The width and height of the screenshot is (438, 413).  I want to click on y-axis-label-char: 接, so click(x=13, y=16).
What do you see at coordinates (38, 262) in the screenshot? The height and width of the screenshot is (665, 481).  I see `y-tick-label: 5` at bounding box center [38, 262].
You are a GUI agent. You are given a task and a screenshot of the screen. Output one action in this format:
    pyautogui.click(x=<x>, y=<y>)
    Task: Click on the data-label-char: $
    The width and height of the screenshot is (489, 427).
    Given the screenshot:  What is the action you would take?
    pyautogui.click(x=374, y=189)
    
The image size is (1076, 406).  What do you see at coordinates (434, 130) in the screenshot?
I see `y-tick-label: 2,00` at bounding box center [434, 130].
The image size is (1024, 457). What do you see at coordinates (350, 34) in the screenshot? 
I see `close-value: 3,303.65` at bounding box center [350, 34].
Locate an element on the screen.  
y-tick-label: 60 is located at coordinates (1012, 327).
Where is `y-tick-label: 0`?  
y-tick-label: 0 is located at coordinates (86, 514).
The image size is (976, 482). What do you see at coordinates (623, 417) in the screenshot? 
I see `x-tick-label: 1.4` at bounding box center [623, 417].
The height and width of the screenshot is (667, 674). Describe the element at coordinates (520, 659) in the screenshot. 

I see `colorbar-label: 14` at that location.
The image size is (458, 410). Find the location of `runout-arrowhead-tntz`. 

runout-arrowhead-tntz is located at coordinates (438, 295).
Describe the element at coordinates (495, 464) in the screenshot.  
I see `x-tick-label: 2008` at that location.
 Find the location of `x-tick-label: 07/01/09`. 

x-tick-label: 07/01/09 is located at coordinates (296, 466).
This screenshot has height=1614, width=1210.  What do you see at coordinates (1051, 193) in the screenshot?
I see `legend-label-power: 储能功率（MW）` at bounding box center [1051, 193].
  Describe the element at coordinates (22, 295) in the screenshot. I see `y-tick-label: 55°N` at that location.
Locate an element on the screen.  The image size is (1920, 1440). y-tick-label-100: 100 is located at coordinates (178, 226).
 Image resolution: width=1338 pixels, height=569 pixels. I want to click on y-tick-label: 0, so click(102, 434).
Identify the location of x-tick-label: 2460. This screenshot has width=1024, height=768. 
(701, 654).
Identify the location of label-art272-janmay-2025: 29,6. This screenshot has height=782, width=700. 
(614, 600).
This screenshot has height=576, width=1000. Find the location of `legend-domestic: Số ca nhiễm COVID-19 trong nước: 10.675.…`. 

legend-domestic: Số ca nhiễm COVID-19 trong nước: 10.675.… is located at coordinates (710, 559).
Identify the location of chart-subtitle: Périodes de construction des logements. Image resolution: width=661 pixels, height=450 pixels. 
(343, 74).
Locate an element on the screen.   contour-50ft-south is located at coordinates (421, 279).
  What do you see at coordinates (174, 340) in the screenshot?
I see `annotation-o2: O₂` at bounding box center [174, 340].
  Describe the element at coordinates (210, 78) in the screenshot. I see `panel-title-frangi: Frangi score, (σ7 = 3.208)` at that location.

* * *

• WHAT IS EXPECTED:
Count the lines of the items that contain the string "trong", with case counting, and give only that number.

• EXERCISE SOLUTION:
2